(Data extracted from a collection)
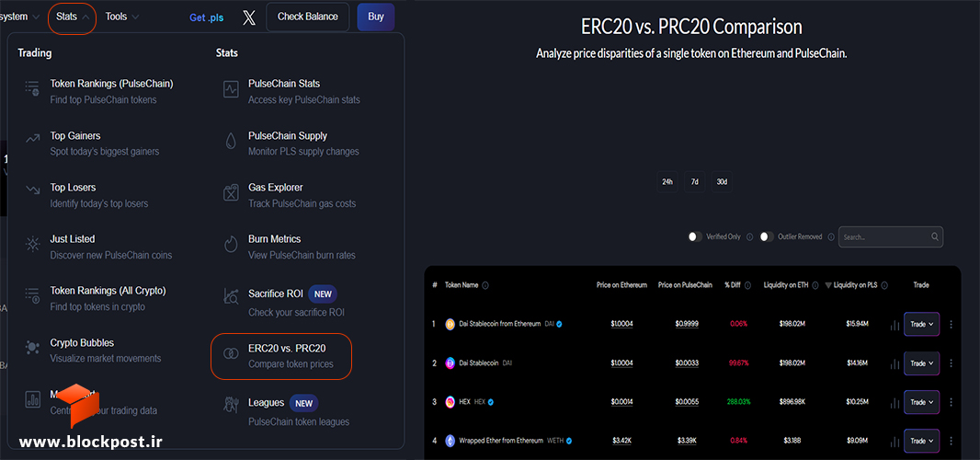Click the Gas Explorer fuel can icon
The image size is (980, 460).
tap(231, 193)
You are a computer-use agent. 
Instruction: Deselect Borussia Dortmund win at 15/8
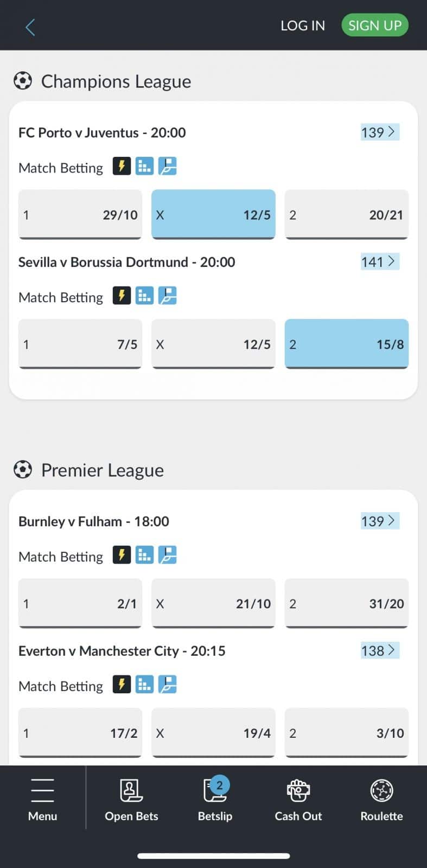[x=346, y=344]
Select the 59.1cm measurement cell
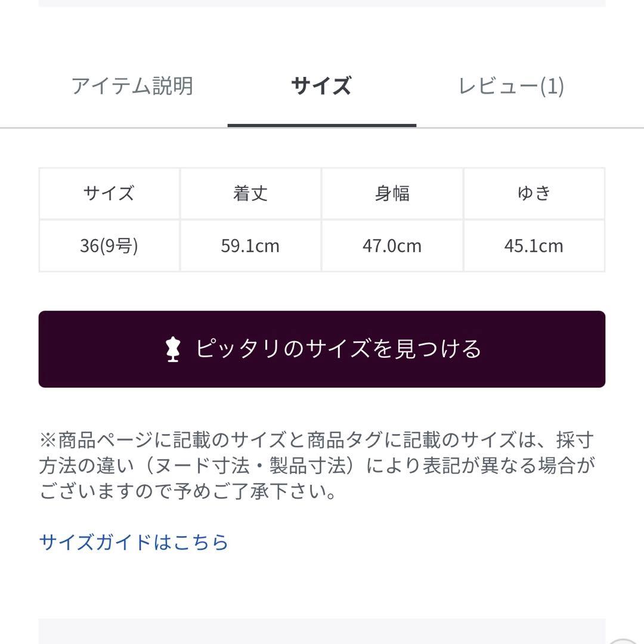The height and width of the screenshot is (644, 644). click(250, 245)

* [HOW TO COMPLETE THIS TASK]
Word for word, output the lines from the line bearing "You are a computer-use agent." through the end of the records above, and only those, without the pictures.

* [RESULT FOR THIS TASK]
You are a computer-use agent. 
Instruction: Deselect Borussia Dortmund win at 15/8
[x=346, y=344]
Select the 59.1cm measurement cell
The height and width of the screenshot is (644, 644). click(250, 245)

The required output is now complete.